MM: Your costs of $500 a month sounds like a lot of money to take on. How long do you project you can last before you need to bring in revenue?

HL: As I mentioned earlier, I think we are very close to the point where we can bringing in advertising revenue. I've identified a dozen types of clients that our audience (in both age and geographic reach) would be attractive. We just acquired and are in the process of implementing traffic software scheduling three 1-minute commercial breaks with a :30 and two :15 spots each plus a :20 sec sponsorship each hour. We are also getting ready to completely redo the websites and based on the experiences of a couple of colleagues, believe we can generate enough from click-thrus and banner advertising to cover our monthly costs.

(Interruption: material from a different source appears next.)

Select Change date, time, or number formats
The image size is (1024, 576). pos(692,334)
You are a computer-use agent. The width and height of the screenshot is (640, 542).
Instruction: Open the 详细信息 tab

MM: Clearly your past work experience gives you good knowledge in the business of broadcasting. Do you feel that you can come up with a solid plan to be profitable in the future or will this continue to be a project of passion and love?

HL: This activity started out as a hobby and still is but the long-term objective is to turn the stations into a profitable business with the underlying objective being to keep the music and the radio memories of the past alive.

MM: With the coming of 4G and faster mobile Internet, what's your prediction for the future of Internet radio? Will we be listening to it in our cars? Are you laying the groundwork now for something much bigger in the future?

HL: There is absolutely no doubt that mobile listening on pdas/smartphones is the biggest growth area with growth in automobile listening following. Clear WiMax is now available in 75 cities and that will certainly fuel the inclusion of internet-based systems in more and more vehicles and internet radio listening. I plug my iPhone into my car's aux input and listen to all of my stations everyday.

MM: What's your suggestion to those who want to start their own Web radio station? Where do they start?

HL: I started on Live 365 which made it easy because they provide both streaming, licensing and autodj/storage in a package deal. I shifted to a server based automation system to control my format but eventually had to phase away from Live 365 as my audience reached a size which became cost prohibitive based on Live 365's pricing structure. LoudCity now provides autodj services now as well. Both and as well as have lots of information about starting an internet station.

MM: All of these questions aside, how cool is it running your own radio stations?!

HL: It's a lot of fun, especially researching the music and developing the theme for each station and format. And as I mentioned earlier, the big payoff are the emails we get from listeners and former radio deejays worldwide. I can't help but smile when folks send their thanks to our entire staff for the programming...of course, our entire staff is me!